--- PROMPT 1 ---
Answer these questions using the passage on Wenham Lake ice:
(a) Which London street held the company's premises?
(b) What was regularly set behind the block of ice in the shop window?
(c) Which English geologist traveled from Boston to see the lake?
--- PROMPT 2 ---
Transcribe the Wenham ice passage from "Thackeray mentioned Wenham" to "way at all.".
--- PROMPT 3 ---
Write the next part of the passage about Wenham Lake ice, beginning after its final sentence.
==== PASSAGE
In the summer of 1844, the Wenham Lake Ice Company—named for a lake in Massachusetts—took premises in the Strand in London, and there each day placed a fresh block of ice in the window. No one in England had ever seen a block of ice that big before—certainly not in summer, not in the middle of London—or one that was so wondrously glassy and clear. You could actually read through it: a newspaper was regularly propped behind the block so that passersby could see this amazing fact for themselves. The shop window became a sensation and was regularly crowded with gawkers.

Thackeray mentioned Wenham ice by name in a novel. Queen Victoria and Prince Albert insisted on its use at Buckingham Palace and awarded the company a royal warrant. Many people supposed Wenham to be a massive body of water, on the scale of one of the Great Lakes. Charles Lyell, the English geologist, was so intrigued that he made a special trip to the lake from Boston—not a particularly easy thing to do—while on a speaking tour. He was fascinated by how slowly Wenham ice melted, and assumed it had something to do with its celebrated purity. In fact, Wenham ice melted at the same speed as any other ice. Except that it had traveled far, it wasn’t actually special in any way at all.
========
==== SOURCE MATERIAL
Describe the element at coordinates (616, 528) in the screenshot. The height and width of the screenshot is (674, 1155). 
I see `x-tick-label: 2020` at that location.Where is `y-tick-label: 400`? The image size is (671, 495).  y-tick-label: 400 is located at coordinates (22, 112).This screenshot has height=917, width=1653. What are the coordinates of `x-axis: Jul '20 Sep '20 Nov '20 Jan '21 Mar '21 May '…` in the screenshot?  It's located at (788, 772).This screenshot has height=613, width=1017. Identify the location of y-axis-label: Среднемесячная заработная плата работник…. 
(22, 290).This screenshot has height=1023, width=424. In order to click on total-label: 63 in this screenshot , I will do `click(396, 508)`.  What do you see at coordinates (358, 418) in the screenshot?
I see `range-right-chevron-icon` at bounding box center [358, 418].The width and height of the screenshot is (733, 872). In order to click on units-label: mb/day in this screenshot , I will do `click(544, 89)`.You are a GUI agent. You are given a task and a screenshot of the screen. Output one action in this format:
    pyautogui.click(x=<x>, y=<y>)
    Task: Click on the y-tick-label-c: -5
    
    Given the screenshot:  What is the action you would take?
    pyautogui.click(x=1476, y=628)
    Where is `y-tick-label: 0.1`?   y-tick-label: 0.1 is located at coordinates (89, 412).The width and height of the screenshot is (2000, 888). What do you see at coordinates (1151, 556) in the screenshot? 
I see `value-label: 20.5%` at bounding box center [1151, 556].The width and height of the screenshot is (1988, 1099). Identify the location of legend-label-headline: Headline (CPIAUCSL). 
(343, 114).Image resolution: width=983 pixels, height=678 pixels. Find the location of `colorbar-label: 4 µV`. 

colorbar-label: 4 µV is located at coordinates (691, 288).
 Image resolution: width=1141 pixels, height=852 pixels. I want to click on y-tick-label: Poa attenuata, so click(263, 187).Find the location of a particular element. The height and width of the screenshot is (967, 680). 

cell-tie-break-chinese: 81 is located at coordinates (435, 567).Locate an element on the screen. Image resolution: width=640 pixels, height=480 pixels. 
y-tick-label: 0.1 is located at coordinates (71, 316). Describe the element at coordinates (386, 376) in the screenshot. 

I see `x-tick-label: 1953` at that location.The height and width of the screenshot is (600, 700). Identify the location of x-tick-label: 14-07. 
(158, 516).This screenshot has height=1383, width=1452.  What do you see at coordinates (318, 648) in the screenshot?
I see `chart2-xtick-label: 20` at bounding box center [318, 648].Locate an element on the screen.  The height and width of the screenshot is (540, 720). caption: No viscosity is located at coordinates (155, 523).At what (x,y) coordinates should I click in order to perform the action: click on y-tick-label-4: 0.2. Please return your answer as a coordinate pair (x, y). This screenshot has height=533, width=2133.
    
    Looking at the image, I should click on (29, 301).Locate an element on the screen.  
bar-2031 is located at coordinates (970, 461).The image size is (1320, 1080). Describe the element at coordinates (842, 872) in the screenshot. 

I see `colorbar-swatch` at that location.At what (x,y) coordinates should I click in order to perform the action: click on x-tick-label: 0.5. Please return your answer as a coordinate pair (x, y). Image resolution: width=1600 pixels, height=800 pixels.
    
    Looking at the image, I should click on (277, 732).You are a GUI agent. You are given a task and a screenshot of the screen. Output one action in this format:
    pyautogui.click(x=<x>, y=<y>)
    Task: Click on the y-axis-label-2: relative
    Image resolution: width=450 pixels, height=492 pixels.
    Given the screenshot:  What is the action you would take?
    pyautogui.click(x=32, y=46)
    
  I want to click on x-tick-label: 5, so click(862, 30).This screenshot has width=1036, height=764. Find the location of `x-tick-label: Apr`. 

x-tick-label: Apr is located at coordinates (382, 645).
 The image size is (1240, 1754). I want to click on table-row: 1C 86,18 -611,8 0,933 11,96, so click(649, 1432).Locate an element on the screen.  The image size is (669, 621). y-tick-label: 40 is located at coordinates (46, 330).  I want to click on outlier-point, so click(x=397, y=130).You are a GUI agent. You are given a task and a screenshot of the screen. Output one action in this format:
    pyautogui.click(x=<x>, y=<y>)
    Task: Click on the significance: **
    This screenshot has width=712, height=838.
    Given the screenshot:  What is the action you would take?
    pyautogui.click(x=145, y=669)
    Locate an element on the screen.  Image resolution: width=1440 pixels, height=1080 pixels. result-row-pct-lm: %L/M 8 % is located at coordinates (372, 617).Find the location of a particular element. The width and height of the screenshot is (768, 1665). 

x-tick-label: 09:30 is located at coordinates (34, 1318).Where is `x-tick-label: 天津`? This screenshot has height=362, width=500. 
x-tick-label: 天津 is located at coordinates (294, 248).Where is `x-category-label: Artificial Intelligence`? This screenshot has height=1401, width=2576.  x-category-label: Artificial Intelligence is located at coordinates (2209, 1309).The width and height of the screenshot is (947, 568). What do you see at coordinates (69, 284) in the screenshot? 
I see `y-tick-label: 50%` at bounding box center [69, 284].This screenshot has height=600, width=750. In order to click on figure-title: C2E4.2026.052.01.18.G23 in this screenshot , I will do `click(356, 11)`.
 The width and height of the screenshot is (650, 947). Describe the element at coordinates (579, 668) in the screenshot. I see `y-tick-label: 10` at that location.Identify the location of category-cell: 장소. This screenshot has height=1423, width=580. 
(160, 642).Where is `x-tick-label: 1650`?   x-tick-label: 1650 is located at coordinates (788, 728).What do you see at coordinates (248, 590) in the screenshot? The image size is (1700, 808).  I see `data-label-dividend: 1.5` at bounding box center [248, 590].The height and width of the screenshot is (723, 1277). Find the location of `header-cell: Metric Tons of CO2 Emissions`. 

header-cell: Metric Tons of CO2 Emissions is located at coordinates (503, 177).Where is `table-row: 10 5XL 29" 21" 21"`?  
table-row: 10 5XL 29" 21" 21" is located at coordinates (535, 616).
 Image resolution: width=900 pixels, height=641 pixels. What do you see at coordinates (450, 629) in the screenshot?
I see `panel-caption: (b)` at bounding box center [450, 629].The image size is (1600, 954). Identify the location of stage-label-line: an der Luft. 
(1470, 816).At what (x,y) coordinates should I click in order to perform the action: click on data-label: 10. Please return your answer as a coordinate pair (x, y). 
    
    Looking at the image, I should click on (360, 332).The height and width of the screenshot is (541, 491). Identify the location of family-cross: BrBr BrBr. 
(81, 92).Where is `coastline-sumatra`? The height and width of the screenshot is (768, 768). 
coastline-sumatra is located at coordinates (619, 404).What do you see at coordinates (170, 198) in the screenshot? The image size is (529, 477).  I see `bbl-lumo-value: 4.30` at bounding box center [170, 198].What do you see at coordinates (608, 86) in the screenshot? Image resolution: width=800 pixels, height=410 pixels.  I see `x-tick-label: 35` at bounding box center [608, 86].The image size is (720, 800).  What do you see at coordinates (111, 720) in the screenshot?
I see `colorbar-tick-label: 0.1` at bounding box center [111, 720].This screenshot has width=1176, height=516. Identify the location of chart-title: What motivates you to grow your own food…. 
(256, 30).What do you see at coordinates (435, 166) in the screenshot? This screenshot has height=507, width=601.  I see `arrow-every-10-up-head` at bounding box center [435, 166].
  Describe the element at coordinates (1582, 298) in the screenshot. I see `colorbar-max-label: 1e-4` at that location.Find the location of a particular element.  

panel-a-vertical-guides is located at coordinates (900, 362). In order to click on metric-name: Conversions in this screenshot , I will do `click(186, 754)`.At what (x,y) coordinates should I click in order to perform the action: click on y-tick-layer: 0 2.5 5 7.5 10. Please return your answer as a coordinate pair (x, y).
========
--- EXERCISE RESPONSE 1 ---
(a) The Strand
(b) A newspaper
(c) Charles Lyell

--- EXERCISE RESPONSE 2 ---
Thackeray mentioned Wenham ice by name in a novel. Queen Victoria and Prince Albert insisted on its use at Buckingham Palace and awarded the company a royal warrant. Many people supposed Wenham to be a massive body of water, on the scale of one of the Great Lakes. Charles Lyell, the English geologist, was so intrigued that he made a special trip to the lake from Boston—not a particularly easy thing to do—while on a speaking tour. He was fascinated by how slowly Wenham ice melted, and assumed it had something to do with its celebrated purity. In fact, Wenham ice melted at the same speed as any other ice. Except that it had traveled far, it wasn’t actually special in any way at all.

--- EXERCISE RESPONSE 3 ---
Lake ice was a marvelous product. It created itself at no cost to the producer, was clean, renewable, and infinite in supply. The only drawbacks were that there was no infrastructure to produce and store it, and no market to sell it to. In order to make the ice industry exist, it was necessary to work out ways to cut and lift ice on a large scale, build storehouses, secure trading rights, and engage a reliable chain of shippers and agents. Above all, the producer had to create a demand for ice in places where ice had seldom or never been seen and was most assuredly not something anyone was predisposed to pay for. The man who did all this was a Bostonian of good birth and challenging disposition named Frederic Tudor. Making ice a commercial proposition became his overweening obsession.

The notion of shipping ice from New England to distant ports was considered completely mad—“the vagary of a disordered brain,” in the words of one of his contemporaries. The first shipment of ice to Britain so puzzled customs officials as to how to classify it that all three hundred tons of it melted away before it could be moved off the docks. Shipowners were highly reluctant to accept it as cargo. They didn’t relish the humiliation of arriving in a port with a holdful of useless water, but they were also wary of the very real danger of tons of shifting ice and sloshing meltwater making their ships unstable. These were men, after all, whose nautical instincts were based entirely on the idea of keeping water outside the ship, so they were loath to take on such an eccentric risk when there wasn’t even a certain market at the end of it all.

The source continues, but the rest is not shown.